*** GIVEN RECORDS ***

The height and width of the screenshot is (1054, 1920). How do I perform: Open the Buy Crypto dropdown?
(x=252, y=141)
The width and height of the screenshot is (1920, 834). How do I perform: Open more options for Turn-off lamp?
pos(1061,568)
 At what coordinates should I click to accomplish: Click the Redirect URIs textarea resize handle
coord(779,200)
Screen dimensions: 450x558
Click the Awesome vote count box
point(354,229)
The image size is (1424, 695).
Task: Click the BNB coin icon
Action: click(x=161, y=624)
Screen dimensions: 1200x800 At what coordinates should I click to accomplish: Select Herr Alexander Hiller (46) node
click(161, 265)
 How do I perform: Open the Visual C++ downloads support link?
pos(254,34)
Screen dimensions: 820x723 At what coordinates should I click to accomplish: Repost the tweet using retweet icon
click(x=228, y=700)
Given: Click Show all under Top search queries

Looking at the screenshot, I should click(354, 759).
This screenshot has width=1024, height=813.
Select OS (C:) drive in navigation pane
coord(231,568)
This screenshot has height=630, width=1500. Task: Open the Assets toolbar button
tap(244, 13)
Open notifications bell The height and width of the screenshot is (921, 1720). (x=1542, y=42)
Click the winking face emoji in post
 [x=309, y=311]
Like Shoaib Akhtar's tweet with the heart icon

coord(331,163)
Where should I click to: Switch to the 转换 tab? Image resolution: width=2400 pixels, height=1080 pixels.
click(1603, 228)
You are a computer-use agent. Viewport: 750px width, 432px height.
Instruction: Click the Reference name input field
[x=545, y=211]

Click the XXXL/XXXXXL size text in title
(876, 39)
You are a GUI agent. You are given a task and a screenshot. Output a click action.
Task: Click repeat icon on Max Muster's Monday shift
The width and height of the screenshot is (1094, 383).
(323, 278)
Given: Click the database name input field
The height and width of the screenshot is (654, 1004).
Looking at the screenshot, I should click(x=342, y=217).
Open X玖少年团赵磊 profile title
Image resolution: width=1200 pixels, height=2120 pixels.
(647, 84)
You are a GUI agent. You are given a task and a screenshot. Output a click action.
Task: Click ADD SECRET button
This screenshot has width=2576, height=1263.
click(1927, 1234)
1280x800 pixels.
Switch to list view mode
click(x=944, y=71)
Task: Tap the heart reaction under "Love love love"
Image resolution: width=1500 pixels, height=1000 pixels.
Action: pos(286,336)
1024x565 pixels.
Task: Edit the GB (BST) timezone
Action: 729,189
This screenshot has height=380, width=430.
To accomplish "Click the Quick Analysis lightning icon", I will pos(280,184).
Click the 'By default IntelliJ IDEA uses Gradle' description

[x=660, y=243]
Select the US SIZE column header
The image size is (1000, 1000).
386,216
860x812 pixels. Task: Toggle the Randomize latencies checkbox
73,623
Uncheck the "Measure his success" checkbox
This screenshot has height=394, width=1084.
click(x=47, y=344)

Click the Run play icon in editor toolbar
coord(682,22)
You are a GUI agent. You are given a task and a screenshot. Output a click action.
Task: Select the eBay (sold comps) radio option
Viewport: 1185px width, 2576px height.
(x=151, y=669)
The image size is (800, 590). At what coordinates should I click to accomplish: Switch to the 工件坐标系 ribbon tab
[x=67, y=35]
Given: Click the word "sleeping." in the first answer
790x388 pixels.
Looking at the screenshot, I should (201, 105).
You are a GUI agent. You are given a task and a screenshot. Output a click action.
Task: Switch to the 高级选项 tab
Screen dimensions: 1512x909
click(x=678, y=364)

*** End of GIVEN RECORDS ***

WHAT THIS TASK INVOLVES
Repeat the data. Keep every word the same.

OUTPUT
The height and width of the screenshot is (1054, 1920). How do I perform: Open the Buy Crypto dropdown?
(x=252, y=141)
The width and height of the screenshot is (1920, 834). How do I perform: Open more options for Turn-off lamp?
pos(1061,568)
 At what coordinates should I click to accomplish: Click the Redirect URIs textarea resize handle
coord(779,200)
Screen dimensions: 450x558
Click the Awesome vote count box
point(354,229)
The image size is (1424, 695).
Task: Click the BNB coin icon
Action: click(x=161, y=624)
Screen dimensions: 1200x800 At what coordinates should I click to accomplish: Select Herr Alexander Hiller (46) node
click(161, 265)
 How do I perform: Open the Visual C++ downloads support link?
pos(254,34)
Screen dimensions: 820x723 At what coordinates should I click to accomplish: Repost the tweet using retweet icon
click(x=228, y=700)
Given: Click Show all under Top search queries

Looking at the screenshot, I should click(354, 759).
This screenshot has width=1024, height=813.
Select OS (C:) drive in navigation pane
coord(231,568)
This screenshot has height=630, width=1500. Task: Open the Assets toolbar button
tap(244, 13)
Open notifications bell The height and width of the screenshot is (921, 1720). (x=1542, y=42)
Click the winking face emoji in post
 [x=309, y=311]
Like Shoaib Akhtar's tweet with the heart icon

coord(331,163)
Where should I click to: Switch to the 转换 tab? Image resolution: width=2400 pixels, height=1080 pixels.
click(1603, 228)
You are a computer-use agent. Viewport: 750px width, 432px height.
Instruction: Click the Reference name input field
[x=545, y=211]

Click the XXXL/XXXXXL size text in title
(876, 39)
You are a GUI agent. You are given a task and a screenshot. Output a click action.
Task: Click repeat icon on Max Muster's Monday shift
The width and height of the screenshot is (1094, 383).
(323, 278)
Given: Click the database name input field
The height and width of the screenshot is (654, 1004).
Looking at the screenshot, I should click(x=342, y=217).
Open X玖少年团赵磊 profile title
Image resolution: width=1200 pixels, height=2120 pixels.
(647, 84)
You are a GUI agent. You are given a task and a screenshot. Output a click action.
Task: Click ADD SECRET button
This screenshot has width=2576, height=1263.
click(1927, 1234)
1280x800 pixels.
Switch to list view mode
click(x=944, y=71)
Task: Tap the heart reaction under "Love love love"
Image resolution: width=1500 pixels, height=1000 pixels.
Action: pos(286,336)
1024x565 pixels.
Task: Edit the GB (BST) timezone
Action: 729,189
This screenshot has height=380, width=430.
To accomplish "Click the Quick Analysis lightning icon", I will pos(280,184).
Click the 'By default IntelliJ IDEA uses Gradle' description

[x=660, y=243]
Select the US SIZE column header
The image size is (1000, 1000).
386,216
860x812 pixels. Task: Toggle the Randomize latencies checkbox
73,623
Uncheck the "Measure his success" checkbox
This screenshot has height=394, width=1084.
click(x=47, y=344)

Click the Run play icon in editor toolbar
coord(682,22)
You are a GUI agent. You are given a task and a screenshot. Output a click action.
Task: Select the eBay (sold comps) radio option
Viewport: 1185px width, 2576px height.
(x=151, y=669)
The image size is (800, 590). At what coordinates should I click to accomplish: Switch to the 工件坐标系 ribbon tab
[x=67, y=35]
Given: Click the word "sleeping." in the first answer
790x388 pixels.
Looking at the screenshot, I should (201, 105).
You are a GUI agent. You are given a task and a screenshot. Output a click action.
Task: Switch to the 高级选项 tab
Screen dimensions: 1512x909
click(x=678, y=364)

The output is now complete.